This works for networks that are actually accessible inside your own network.
I suppose with the two VPNs, the two subnets aren’t actually transparent / visible from one to the other. Not familiar with those two and if you can configure them to recognize other local networks outside their own scope?!
Can your two networks actually talk to eachother? If their range is close, but you don’t set up routing in the routers themselves to be able to find eachother, then maybe that is triggering a “remote” connection between devices in different subnets.
The way I have it set up is the router from the cable company goes into a Switch, then 1 port from the switch goes to router a and 1 port goes to router b.

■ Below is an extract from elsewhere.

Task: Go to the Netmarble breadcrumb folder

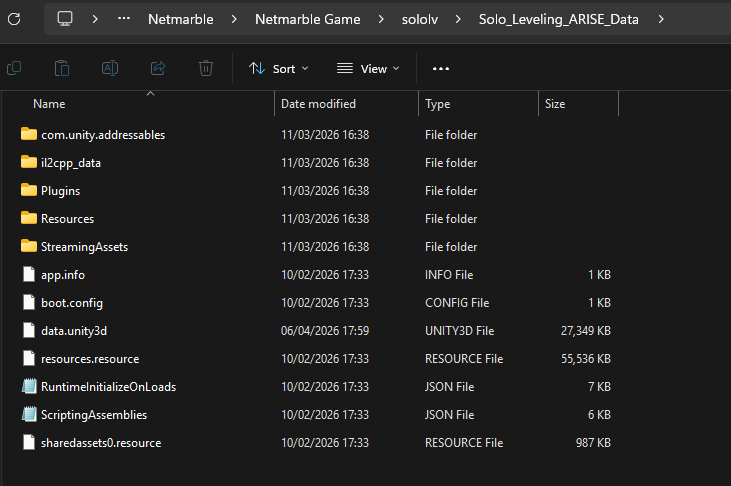Action: [180, 19]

Router 1 is on 192.168.1.1
Router 2 is on 192.168.2.1
This allows them to run independently of each other and not interfere with channels.
I thought that they would then be subsets of each other on same network.
No idea how running VPNs on the routers will affect things. Suggest you leave the VPNs disabled until you get Plex working as desired. Note that in general, Plex and VPNs do not play nice with each other. Plex uses port forwarding for remote access, and a VPN, depending on how it is configured, can block access to the port forward.
Is the cable company device acting as a router or as a modem?
If a router, what IP address range is assigned?
If it is 192.168.1.x/24, then it is in conflict with your settings on Router 1. You’ll need to change the subnet used by either cable router or router 1.
You’ll also need to put routing statements in Router 1 and Router 2 so they know about each other:
tell router 1 to send all packets for 192.168.2.x directly to router 2, not to the cable router
visa-versa for router 2
That will keep all your traffic local, instead of going through the cable company router.
That’d only work if one of the two standalone routers is subservient to the other. You can’t have both be parallel to each other but connected. Either one is the gateway for the other, or both use the cable modem as their gateway.
By default, any traffic request a router doesn’t know how to handle is sent to its own gateway, which in this case sounds like it is the cable router/modem. So THAT router is where you would want to put in routes labeling which cable connected to the cable router/modem is for the 192.168.1.x network, and which one is the 192.168.2.x network.